The UK's Financial Conduct Authority has set out plans to streamline transaction reporting requirements in a move it says will save firms £100 million a year.

The regulator is proposing to remove foreign exchange derivatives from reporting requirements as well as remove reporting requirements for six million financial instruments including equities, bonds and certain derivatives that are only traded on EU trading venues. It also wants to reduce the period for correcting historic reporting errors from five to three years, which would lower the number of transaction reports that need to be resubmitted by a third. The move should reduce the current cost of dealing with over seven billion MiFID transaction reports a year from nearly £500 million to around £400 million. Therese Chambers, joint executive director of enforcement and market oversight, FCA, says: "Transaction reports are essential, helping us to detect financial crime and monitor the resilience of our markets. But we can be smarter, and by clarifying and streamlining requirements we expect to receive more accurate and complete reports. "Reducing costs while improving the quality of the data we receive is a no-brainer. It means we can support growth and receive better market intelligence to act on." However, the plan does not go as far as some industry players wanted. Hedge funds had called for the removal of all reporting requirements for buy-side investors, as is the case in the US and Japan.

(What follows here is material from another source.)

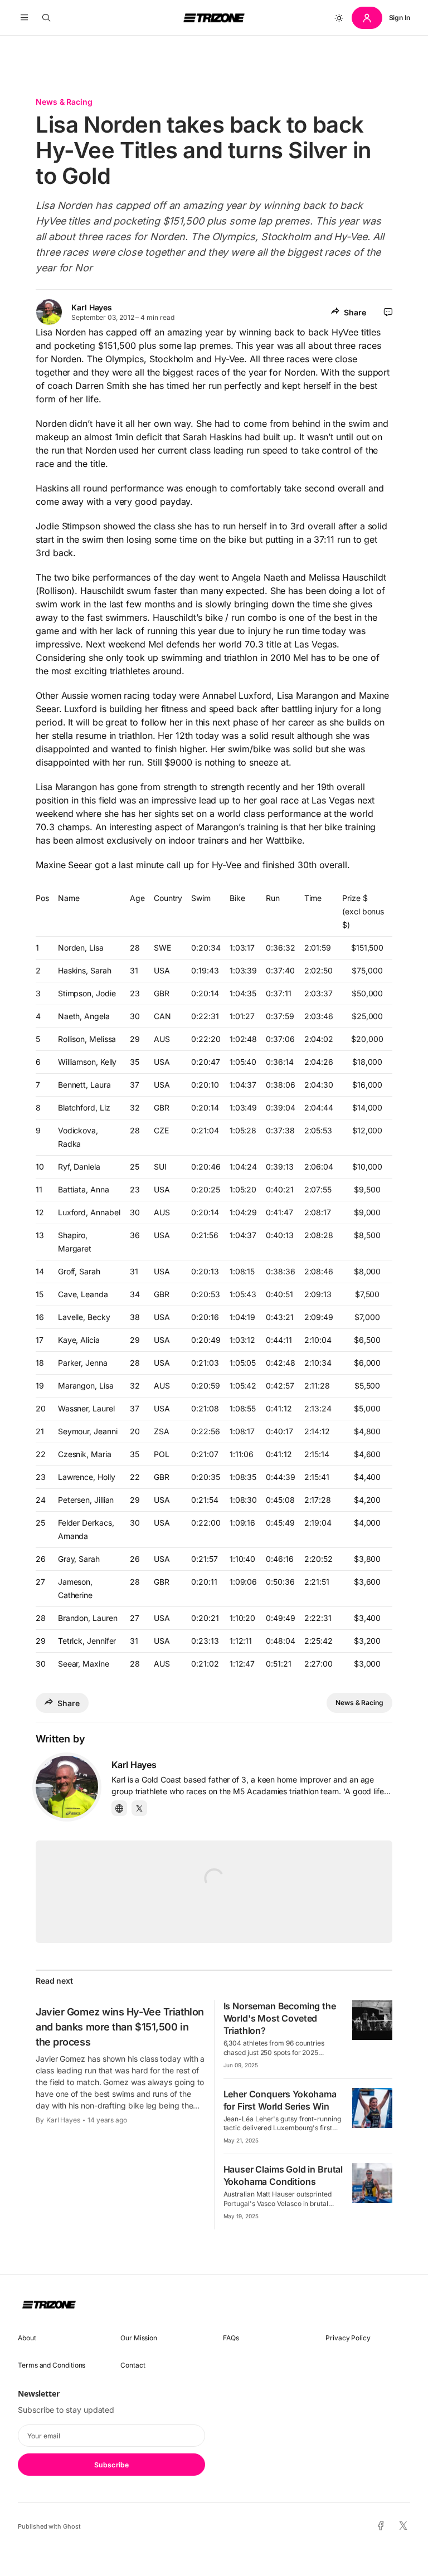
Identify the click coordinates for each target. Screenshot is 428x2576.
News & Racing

This was rejected because, says the FCA, of the UK market’s "international nature" which means that more than half of transactions are carried out by buy-side firms. Adam Jacobs-Green from the Alternative Investment Management Association tells the Financial Times that the group is "disappointed that UK fund managers are not removed from the transaction-reporting rules entirely". Rollo Burgess, partner at Capco, welcomes the reforms but adds: "A thoughtful simplification of obligations of reporting requirements should not increase operational risk, but there is a potential risk in divergence between the UK and other jurisdictions. "This needs careful focus, as managing diverging regulatory environments could introduce complexity, contrary to the spirit and intent of these proposals."